→ **Task list**:
#1 In the furnace conveyor passage, what is the wording from "After completion of" through "boost rods 80."? Quote that stretch.
#2 Answer these about the furnace conveyor passage:
(a) Which operation makes the elevator rods 70 and the supporting means 60 fall back to the former portion on the carrier?
(b) What happens to the end vessel 110 at the outlet side of the furnace?
(c) What is placed on the empty end slide plate 50 at the inlet side?

→ **Text to read**:
After completion of the third operation, by the fourth operation as shown in FIG. 6, the elevator rods 70 and the supporting means 60 with the vessels 110 wholly fall to the former portion on the carrier as shown by arrow heads directed downwardly in accordance with downing movement of the boost rods 80.

As described above, the carrier of the slide plates 50 was returned to the former portion by the third operation, the place where the vessels 110 fell on the slide plates 50 is one stroke forwarded portion to the outlet 12 of the furnace 10, accordingly as result, the vessels 110 were forwarded one stroke to the outlet 12. The end vessel 110 at the outlet side of the furnace 10 is pushed out from the outlet 12, and at the time, the required baking or heating treatment was already finished during passing through the furnace 10.

Therefore, as shown in FIG. 6, the end slide plate 50 of the inlet side is empty and subsequently a new vessel 110 contained material for heating treatment is placed on the empty slide plate 50 as shown by an arrow head of the left side directed downwardly.

One rotation of the operation is completed by this step. And again the first new operation will be started for a next rotation as shown in FIGS. 6 and 4 by arrow heads directed to the right side therein. This serial rotation is repeatedly cycled and the vessels 110 are forwarded in due order from the inlet 12 of the furnace.

→ **Provided material**:
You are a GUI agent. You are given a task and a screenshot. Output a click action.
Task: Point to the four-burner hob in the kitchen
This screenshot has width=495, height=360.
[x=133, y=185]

→ **Responses**:
#1
After completion of the third operation, by the fourth operation as shown in FIG. 6, the elevator rods 70 and the supporting means 60 with the vessels 110 wholly fall to the former portion on the carrier as shown by arrow heads directed downwardly in accordance with downing movement of the boost rods 80.

#2
(a) The fourth operation.
(b) It is pushed out from the outlet 12, with its baking or heating treatment already finished.
(c) A new vessel 110 containing material for heating treatment.